Ainsi donc la contrainte pourrait-elle, paradoxalement, nous ouvrir l’accès à notre liberté de sujet, créa(c)teur sculpteur, chanteur, danseur de sa vie.

Alors, dansons, maintenant.

Karine Plagnard

(art-thérapeute, coach  professionnelle, comédienne, danseuse, architexte)

[1] « violence qu’on exerce contre quelqu’un pour l’obliger à faire quelque chose malgré lui ou pour l’empêcher de faire ce qu’il voudrait » 

[2] Contraindre vient de « étreindre » (serrer, lier étroitement ensemble)

[3] OuLiPo : Ouvroir de Littérature Potentiel. Groupe réunissant des littéraires et des mathématiciens, dont le travail de création est basé sur l’utilisation de contraintes qu’ils considèrent comme un puissant stimulant pour l’imagination.
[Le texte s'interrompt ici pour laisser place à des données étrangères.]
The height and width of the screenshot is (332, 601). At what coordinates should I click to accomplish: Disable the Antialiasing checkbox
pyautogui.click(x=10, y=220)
[4] Expressions empruntées à J.L. Donnet

[5] La notion de spontanéité en art-thérapie est primordiale car elle permet d’aller chercher les contenus inconscients et de les faire potentiellement entrer en contact avec le conscient.

[6] Les injonctions parentales, par exemple, peuvent être vécues comme des messages inhibiteurs empêchant le sujet d’advenir. Le fait de travailler avec des contraintes volontaires libératoires peut lui permettre de se rapprocher de son être propre en s’affranchissant de ce carcan intériorisé.

[7] Citation empruntée à Paul Audi dans Jubilations

[8] Rhéologie : Etude de la déformation et de l’écoulement de la matière sous l’effet d’une contrainte appliquée.